### Reading text

The Nutrition Google Game

(Click here to play the game yourself.)

A friend and I just accidentally invented a fun game. I like it because it cutely illustrates the current completely ridiculous state of our understanding of human nutrition. Namely, there’s an amazingly long list of things that people think about nutrition–such a long list that it’s just really really hard to imagine even a small fraction of these things actually being true.

(I have a lot more to say about human nutrition than just this. In short, I am extremely skeptical of any claims about human nutrition. I sort of touched on this in this old blog post on my poker blog, and I might do a bit more in the future.)

Anyway, here’s the game:

  1. Choose something that people eat that some people think might have effects on your health (e.g. trans fats or calcium or acai berries).
  2. Choose a word or phrase that is somehow related to human health (e.g. “asthma” or “concentration” or “bad for you”).
  3. Google them together.
  4. Watch as hilarity ensues.

### Work task
Copy the passage of the nutrition game text from "The Nutrition Google" to "or acai berries)." word for word.

### Supplied information
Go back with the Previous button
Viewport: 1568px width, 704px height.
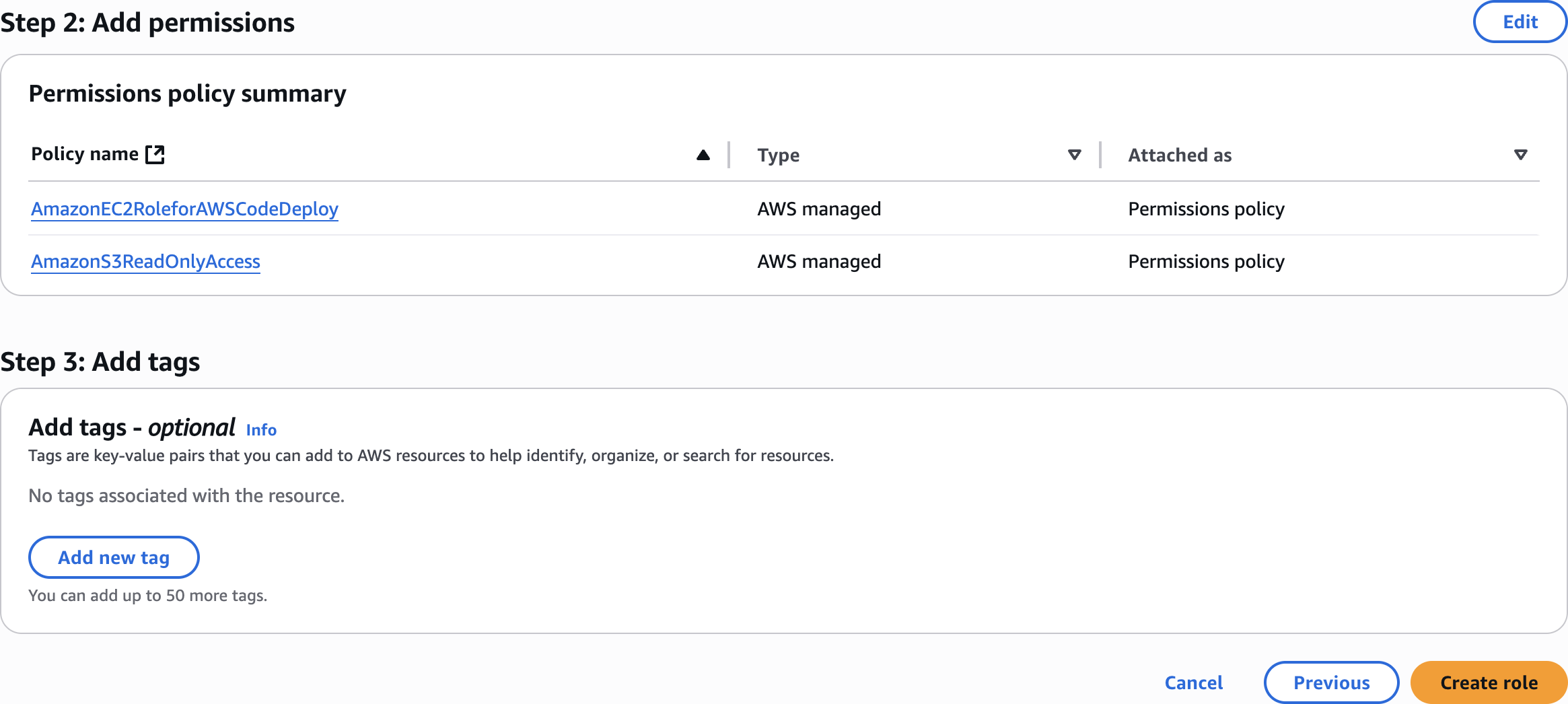click(1331, 682)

### Answer below
The Nutrition Google Game

(Click here to play the game yourself.)

A friend and I just accidentally invented a fun game. I like it because it cutely illustrates the current completely ridiculous state of our understanding of human nutrition. Namely, there’s an amazingly long list of things that people think about nutrition–such a long list that it’s just really really hard to imagine even a small fraction of these things actually being true.

(I have a lot more to say about human nutrition than just this. In short, I am extremely skeptical of any claims about human nutrition. I sort of touched on this in this old blog post on my poker blog, and I might do a bit more in the future.)

Anyway, here’s the game:

  1. Choose something that people eat that some people think might have effects on your health (e.g. trans fats or calcium or acai berries).